Marcia Group

Structure and function of lncRNA-protein complexes regulating development and stress responses

The Marcia group uses integrated cell biology and biophysical approaches to study the molecular interactions between long non-coding RNAs (lncRNAs) and nuclear proteins, and how their complexes regulate gene expression.


Previous and current research

My group studies the molecular mechanism of mammalian lncRNAs involved in gene expression regulation during development and in response to environmental stress. We are particularly interested in how lncRNAs fold into discrete secondary and tertiary structures and how these structures determine cellular functions in association with regulatory proteins, such as chromatin remodeling enzymes and transcription factors.

While we primarily use biochemical approaches, such as SHAPE and HRF probing, in combination with state-of-the-art biophysical methods, such as X-ray crystallography, cryo-electron microscopy, small angle scattering, atomic force microscopy, and NMR, we also crucially integrate these in vitro studies with in vivo functional assays, such as gene expression and cell cycle analysis (Figure 1).

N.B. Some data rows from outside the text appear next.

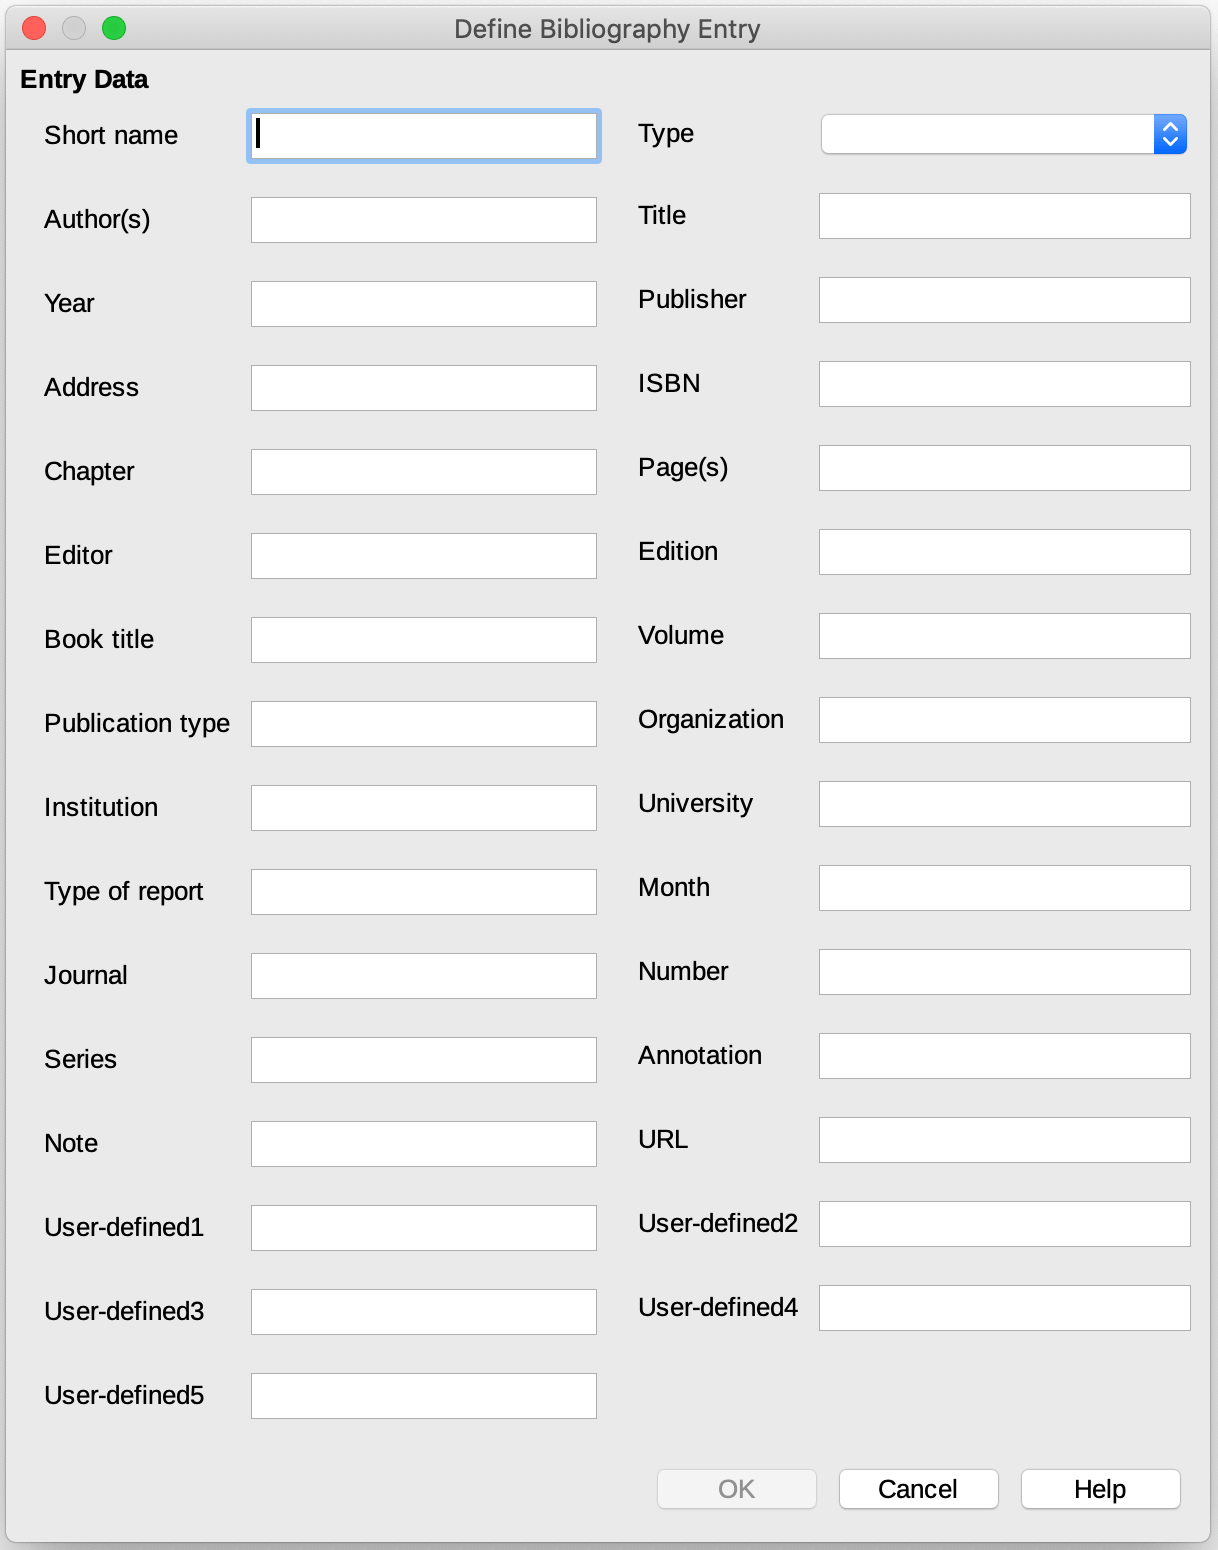Select the Year field
The height and width of the screenshot is (1550, 1218).
(423, 303)
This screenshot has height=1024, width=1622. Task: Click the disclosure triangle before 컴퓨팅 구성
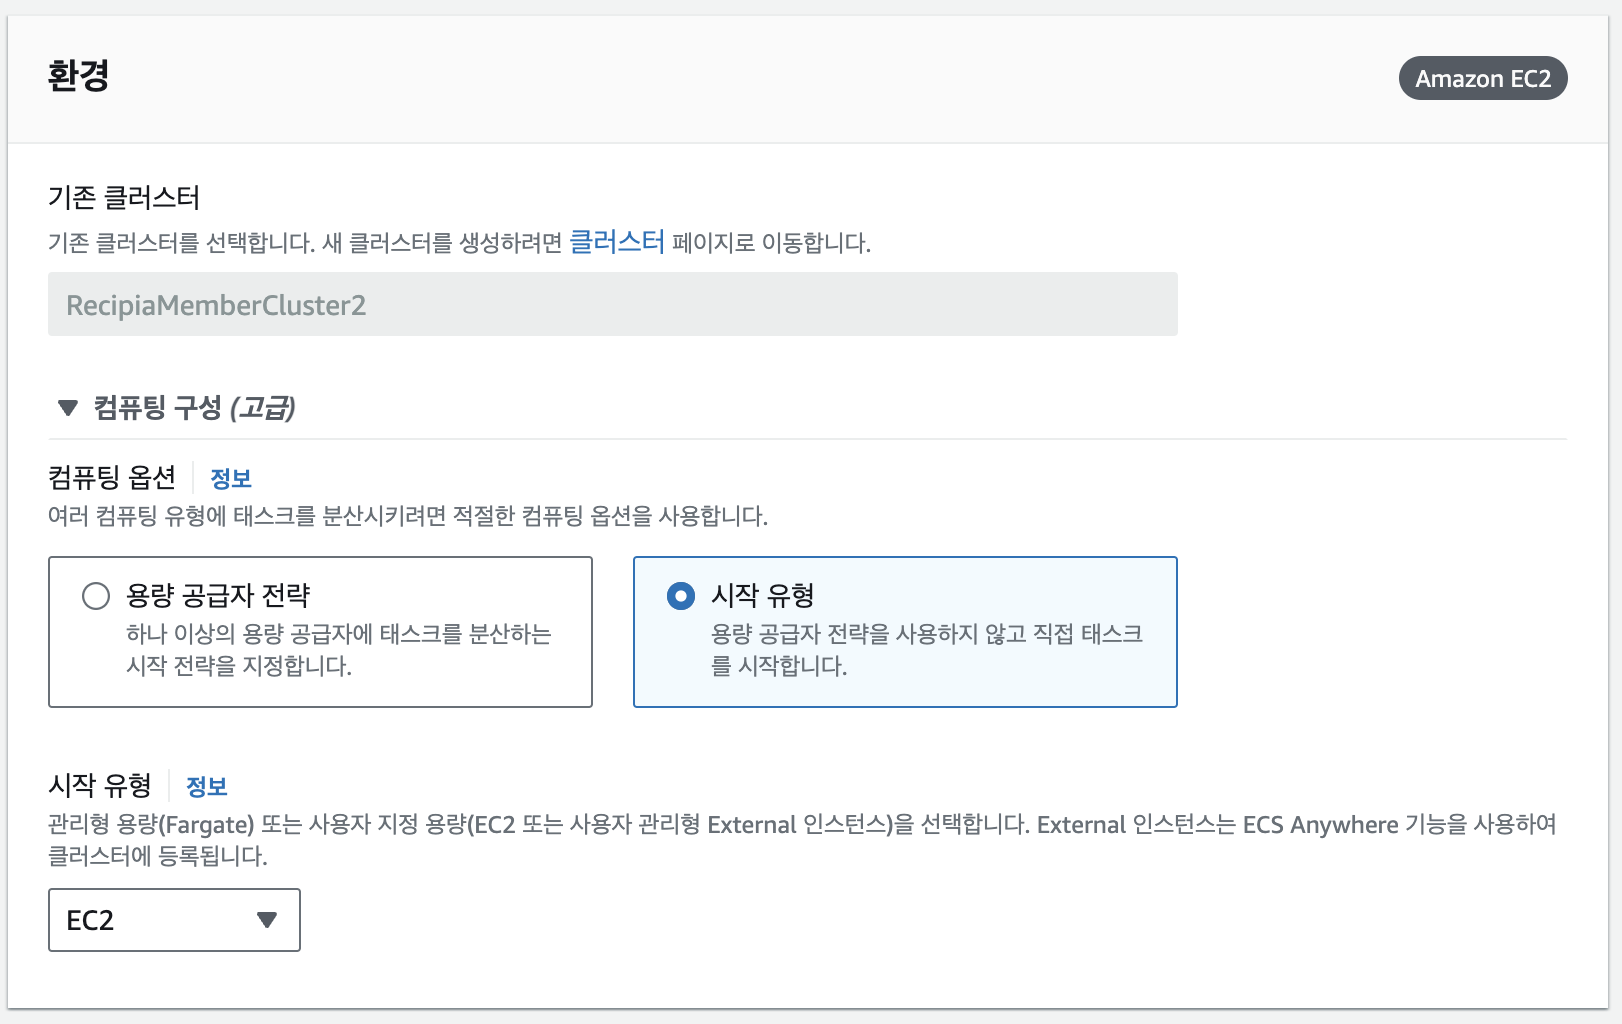coord(69,408)
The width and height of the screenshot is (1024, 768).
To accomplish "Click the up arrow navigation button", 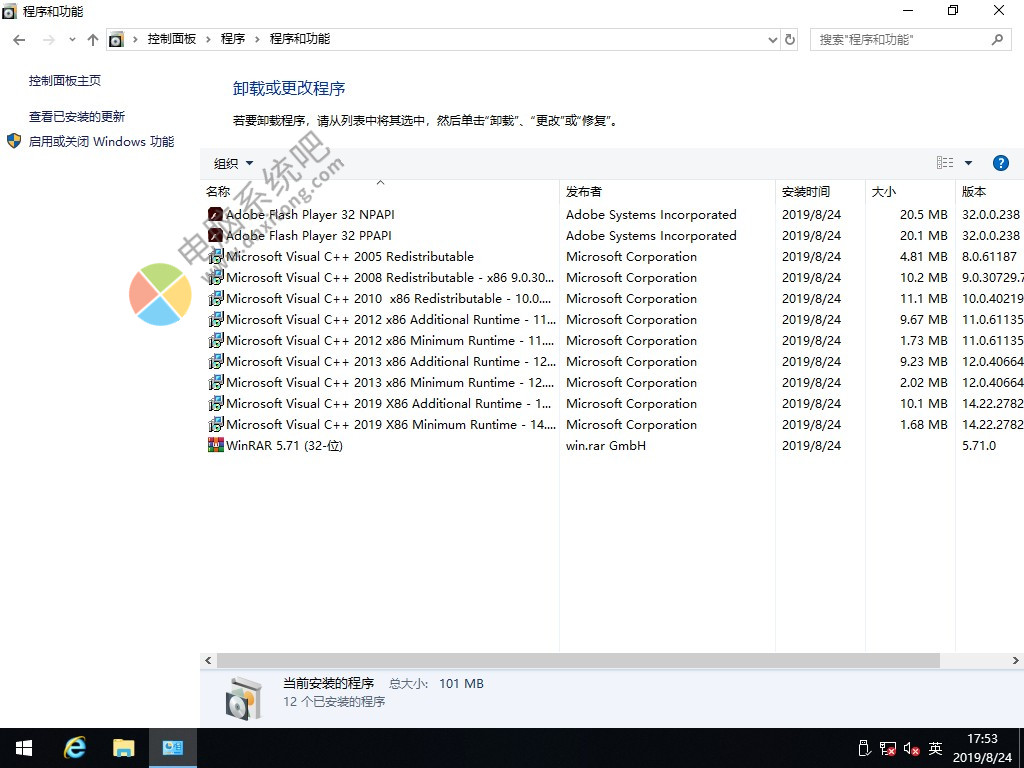I will point(93,40).
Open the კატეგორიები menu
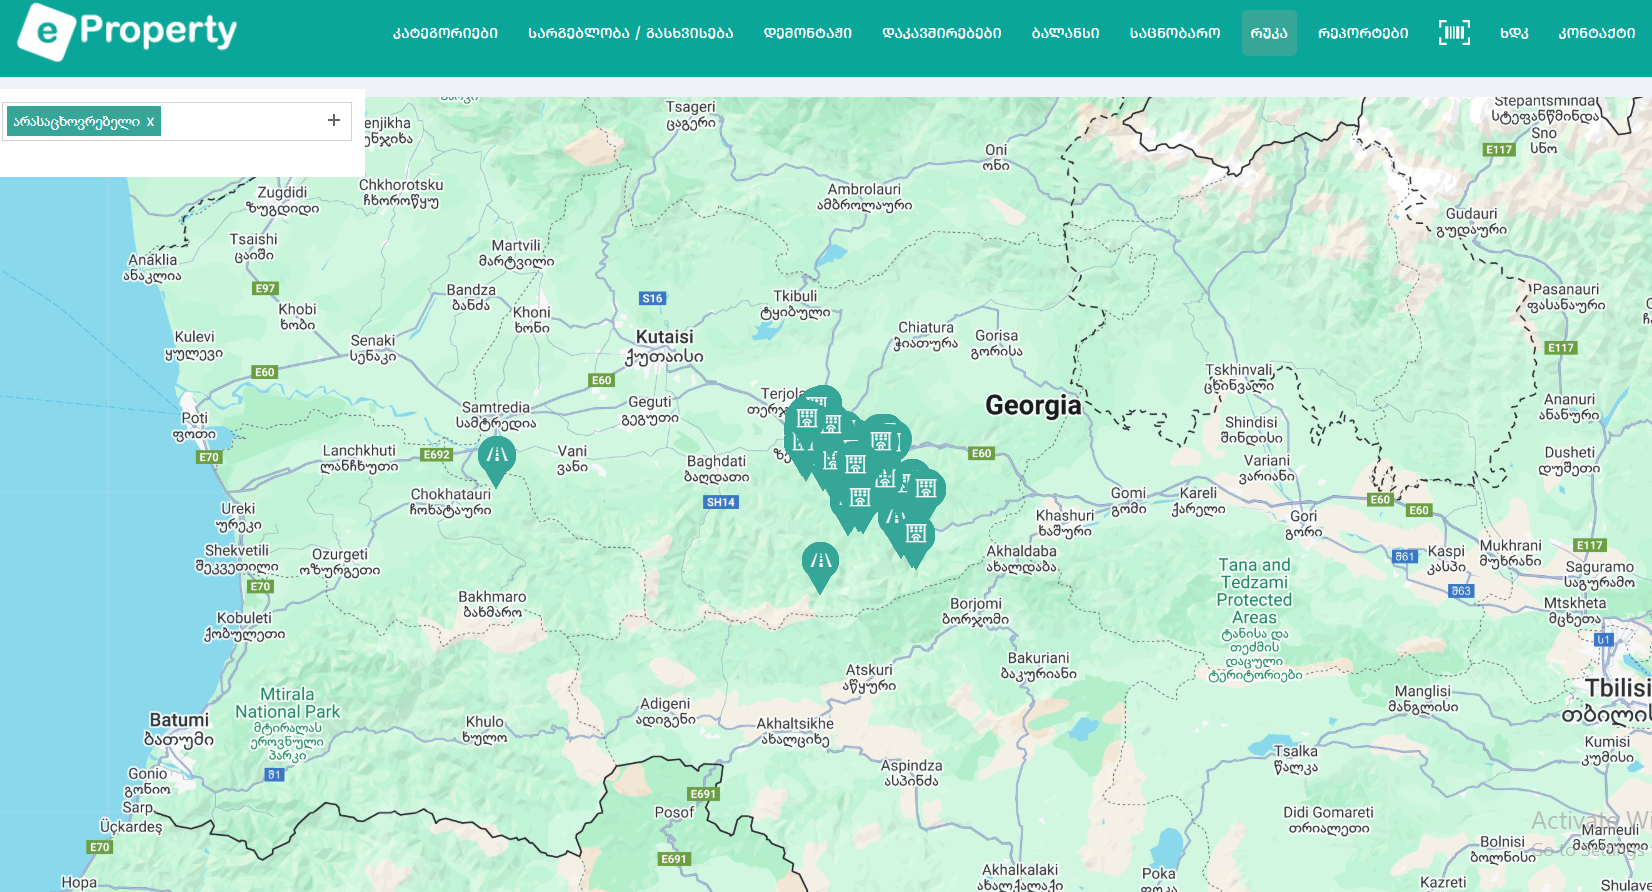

In a recent work, we have determined novel and unexpected secondary and tertiary structure properties of an imprinted alternatively-spliced human lncRNA named MEG3 (maternally expressed gene 3). Thanks to a systematic mutagenesis approach coupled to high-throughput in vivo functional assays and evolutionary alignments, we have surprisingly discovered that MEG3 needs to adopt a discrete tertiary structure to be able to stimulate protein p53, thus acting as a tumor suppressor in adult cells (Figure 2). In parallel, we are producing known interactors of MEG3, such as Polycomb group proteins and p53 itself, to characterize these proteins and their interactions with MEG3 from a biochemical and biophysical stem point.

Our current achievement now open the way for characterizing the structure and function of MEG3 and of many other lncRNAs at greater level of precision, by high resolution biophysical techniques and proteomics, transcriptomics, and genomics approaches. Our goal is to decipher at least some of the puzzles and mysteries surrounding the biology of lncRNAs. What are the molecular determinants for the apparently promiscuous, but tight and selective interaction of lncRNAs with their protein cofactors? What controls lncRNA folding in the crowded nuclear environment? What role does the complex structure of lncRNAs play in orchestrating the interplay of all epigenetic regulators and the structure of chromatin? Ultimately, obtaining high resolution insights into lncRNAs and their ribonucleoprotein complexes will allow to measure epigenetic processes quantitatively and potentially lead to the development of new therapeutic approaches to cure invasive human diseases.

Future projects and goals

  • Determine lncRNA secondary and tertiary structures
  • Identify functional structured motifs in lncRNAs by systematic probing in vivo.
  • Dissect the molecular mechanism by which lncRNAs exert their cellular functions.
Figure 1: A variety of complementary approaches will be used to derive structure-functional relationships for lncRNAs and nuclear protein complexes involved in transcription regulation.

Figure 2: Two highly conserved distal motifs in human lncRNA MEG3 form pseudoknots (“kissing loops”) that are functionally important for stimulation of the p53 pathway and cell cycle regulation.